SELECTED EXCERPT:
---

Question

2 functions
a, b : N --> N are defined
\(a_0 =2; a_1 =2; a_{n+2}=a_{n+1} + a_n\)
\(b_0=2, b_1=2, b_{n+2} = b_{n+1} * b_n\)
Prove by induction that \(b_n \geq a_n\)
Please, help

Answer 1

For n = 0, \(a_2 = a_1 + a_0 = 4\\a_3 = 6 \\a_4 = 10\\a_5= 16\\a_6 = 26\),
Hence the sequence is {2,2,6,10,16,26,.....}

Answer 2

\[b _{2}=4\]\[b _{3}=8\]\[b _{4}=32\]\[b _{5}=256\]

Answer 3

Don't we have to find explicit formula for \(a_n, b_n\)?

Answer 4

i don't use any

Answer 5

Ok, show me more, please

Answer 6

My attempt: For a_n
Characteristic equation: r^2 -r -1 =0, \(r =\dfrac{1\pm\sqrt5}{2}\),
Then the solution is \(a_n = A (\dfrac{1+\sqrt5}{2})^n + B(\dfrac{1-\sqrt5}{2})^n\)
If n = 0, \(a_0 = 2 \), hence A + B = 2
If n=1, \(a_1 = 2, hence ~~ A (\dfrac{1+\sqrt5}{2}) + B(\dfrac{1-\sqrt5}{2})=2\)
We can solve for A and B to get the explicit formula for \(a_n\)
Do the same to find \(b_n\)
From then, use induction to prove that \(b_n \geq a_n\)
Am I right so far?

Answer 7

solving the recurrence relations looks more complicated than necessary

Answer 8

First of all, notice that both the given sequences are increasing and each term is \(\ge 2\)

Answer 9

Base case : \(a_0 = 2\ge 2=b_0\)

Induction Hypothesis : assume \(b_k\ge a_k\)

---

STUDY MATERIAL:

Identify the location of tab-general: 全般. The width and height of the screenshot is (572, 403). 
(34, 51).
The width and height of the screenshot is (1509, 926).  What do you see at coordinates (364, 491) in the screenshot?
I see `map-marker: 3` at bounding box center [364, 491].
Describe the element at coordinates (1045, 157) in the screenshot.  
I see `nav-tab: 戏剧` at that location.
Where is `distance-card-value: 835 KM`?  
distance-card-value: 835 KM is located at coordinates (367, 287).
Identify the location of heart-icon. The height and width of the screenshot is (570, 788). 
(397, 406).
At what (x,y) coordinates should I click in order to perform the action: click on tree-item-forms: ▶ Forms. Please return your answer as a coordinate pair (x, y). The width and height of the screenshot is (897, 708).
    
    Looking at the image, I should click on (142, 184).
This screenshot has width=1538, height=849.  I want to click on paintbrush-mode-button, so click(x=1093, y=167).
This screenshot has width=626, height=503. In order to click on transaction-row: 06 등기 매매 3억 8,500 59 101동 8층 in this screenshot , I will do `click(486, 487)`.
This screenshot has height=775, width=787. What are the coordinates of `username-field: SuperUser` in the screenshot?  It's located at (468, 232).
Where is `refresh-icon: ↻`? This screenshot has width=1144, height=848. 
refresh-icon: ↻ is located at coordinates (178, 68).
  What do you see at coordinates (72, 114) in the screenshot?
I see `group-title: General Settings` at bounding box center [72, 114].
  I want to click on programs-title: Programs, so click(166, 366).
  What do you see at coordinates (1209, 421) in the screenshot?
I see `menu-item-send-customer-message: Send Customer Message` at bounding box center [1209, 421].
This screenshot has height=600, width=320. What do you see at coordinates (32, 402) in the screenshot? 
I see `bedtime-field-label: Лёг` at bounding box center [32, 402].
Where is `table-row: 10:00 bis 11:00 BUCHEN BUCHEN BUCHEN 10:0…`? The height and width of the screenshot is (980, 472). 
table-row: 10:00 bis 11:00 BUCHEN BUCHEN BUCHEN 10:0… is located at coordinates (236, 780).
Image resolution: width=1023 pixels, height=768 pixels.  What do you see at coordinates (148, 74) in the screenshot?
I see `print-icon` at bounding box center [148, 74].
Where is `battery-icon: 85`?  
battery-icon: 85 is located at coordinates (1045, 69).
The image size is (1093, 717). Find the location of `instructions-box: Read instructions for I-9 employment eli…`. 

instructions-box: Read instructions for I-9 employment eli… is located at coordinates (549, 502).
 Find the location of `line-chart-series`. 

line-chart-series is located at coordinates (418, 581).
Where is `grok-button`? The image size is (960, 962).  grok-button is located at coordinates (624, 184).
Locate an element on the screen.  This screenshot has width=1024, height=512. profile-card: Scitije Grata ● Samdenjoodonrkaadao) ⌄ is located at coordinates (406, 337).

---

THINGS TO DO:
A - Transcribe the part of the induction thread that opens with the words containing "Please, help" and closes with "for \(a_n, b_n\)?".
B - Answer these from the induction thread:
(i) What value does the thread give for b_5?
(ii) What characteristic equation is used in the attempt to find a formula for a_n?
(iii) What does Answer 8 say to notice first about the two sequences?
C - Rewrite the reply in the induction thread that begins "My attempt: For a_n" as a short list, keeping its main steps.
The rows above are separate material and have no connection to the induction thread.

RESULTS FOR EACH TASK:
A -
Please, help

Answer 1

For n = 0, \(a_2 = a_1 + a_0 = 4\\a_3 = 6 \\a_4 = 10\\a_5= 16\\a_6 = 26\),
Hence the sequence is {2,2,6,10,16,26,.....}

Answer 2

\[b _{2}=4\]\[b _{3}=8\]\[b _{4}=32\]\[b _{5}=256\]

Answer 3

Don't we have to find explicit formula for \(a_n, b_n\)?

B -
(i) 256
(ii) r^2 − r − 1 = 0
(iii) Both sequences are increasing, and each term is at least 2.

C -
- Characteristic equation for a_n: r^2 − r − 1 = 0, so r = (1 ± √5)/2.
- General solution: a_n = A((1+√5)/2)^n + B((1−√5)/2)^n.
- From a_0 = 2: A + B = 2.
- From a_1 = 2: A((1+√5)/2) + B((1−√5)/2) = 2.
- Solve for A and B to get an explicit formula for a_n, then do the same for b_n.
- Use induction to prove b_n ≥ a_n.
- Asks whether this is right so far.